そのために、 まずシンボリックリンクを入れるディレクトリを作成します。
$ sudo mkdir -p /usr/local/texlive/2015/texmf-dist/fonts/opentype/public/hiragino
( 部 :バージョンによって適宜変更してください)
※なお/usr/local/texlive/texmf-local/......があるならその下に入れたほうが、TeX Live自身の更新によってファイルが上書きされるリスクを回避できます。

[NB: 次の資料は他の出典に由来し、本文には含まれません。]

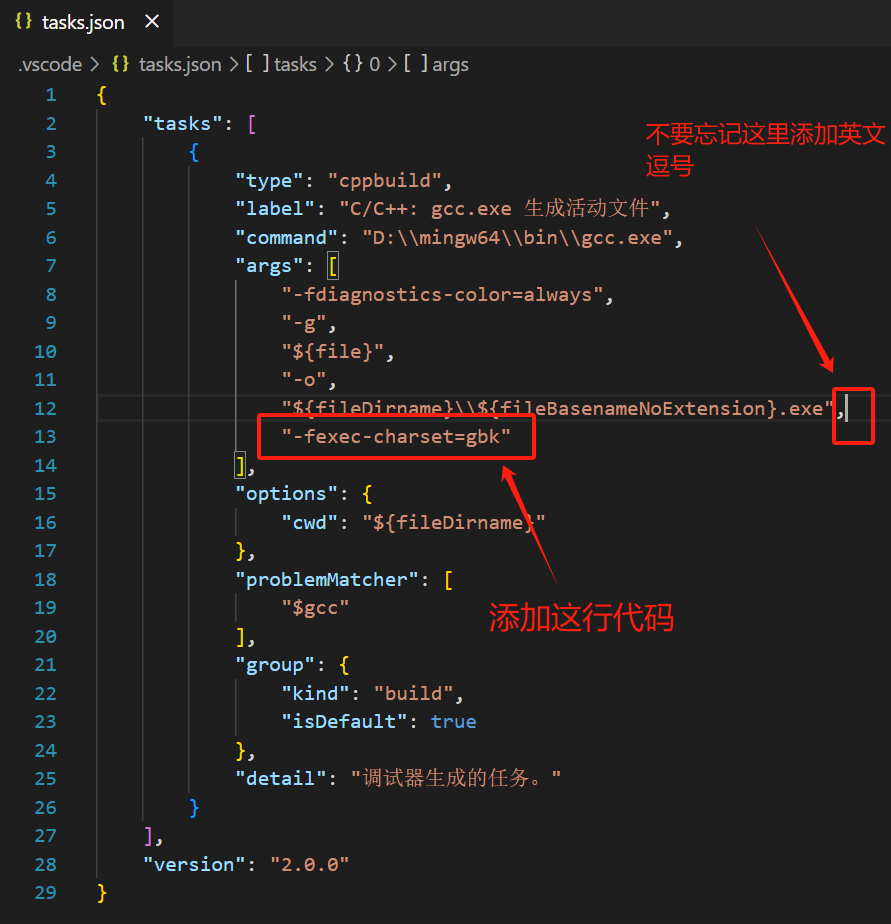Image resolution: width=891 pixels, height=924 pixels.
Task: Click the braces icon in the breadcrumb before tasks.json
Action: tap(119, 64)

ディレクトリ移動をして、シンボリックリンクを作成します。
$ cd /usr/local/texlive/2015/texmf-dist/fonts/opentype/public/hiragino
$ sudo ln -s "/Library/Fonts/ヒラギノ明朝 Pro W3.otf" ./HiraMinPro-W3.otf
$ sudo ln -s "/Library/Fonts/ヒラギノ明朝 Pro W6.otf" ./HiraMinPro-W6.otf
$ sudo ln -s "/Library/Fonts/ヒラギノ丸ゴ Pro W4.otf" ./HiraMaruPro-W4.otf
$ sudo ln -s "/Library/Fonts/ヒラギノ角ゴ Pro W3.otf" ./HiraKakuPro-W3.otf
$ sudo ln -s "/Library/Fonts/ヒラギノ角ゴ Pro W6.otf" ./HiraKakuPro-W6.otf
$ sudo ln -s "/Library/Fonts/ヒラギノ角ゴ Std W8.otf" ./HiraKakuStd-W8.otf
リンクができたら、パッケージデータベースの更新を行います。
$ sudo mktexlsr
または
$ sudo texhash
2. 埋め込みフォントの設定するmapファイルの書き換え
フォントの設定ファイル cid-x.mapにヒラギノフォントを設定するよう書き換えます。
まず適当なエディタで設定ファイルを開きます。
$ sudo emacs /usr/local/texlive/2015/texmf/fonts/map/dvipdfmx/cid-x.map
開いたファイルの中ほど辺りにあるrmlとgbm(メタフォント)の設定を変えます。
%% Ryumin and GothicBBB found in PostScript printers:
% rml H Ryumin-Light (コメントアウトする)
% gbm H GothicBBB-Medium (コメントアウトする)
% rmlv V Ryumin-Light (コメントアウトする)
% gbmv V GothicBBB-Medium (コメントアウトする)
rml H HiraMinPro-W3.otf (追加する)
gbm H HiraKakuPro-W6.otf (追加する)
rmlv V HiraMinPro-W3.otf (追加する)
gbmv V HiraKakuPro-W6.otf (追加する)
3. dvipdfmxのコンフィグファイルの書き換え
dvipdfmxによって読み込まれるmapファイルの設定を変更します。
エディタで開きます
$ sudo emacs /usr/local/texlive/2015/texmf-config/dvipdfmx/dvipdfmx.cfg
このファイルの最後の辺りにある部分を書き換えます。
%% teTeX 2.x and TeX Live using updmap (pdfTeX format)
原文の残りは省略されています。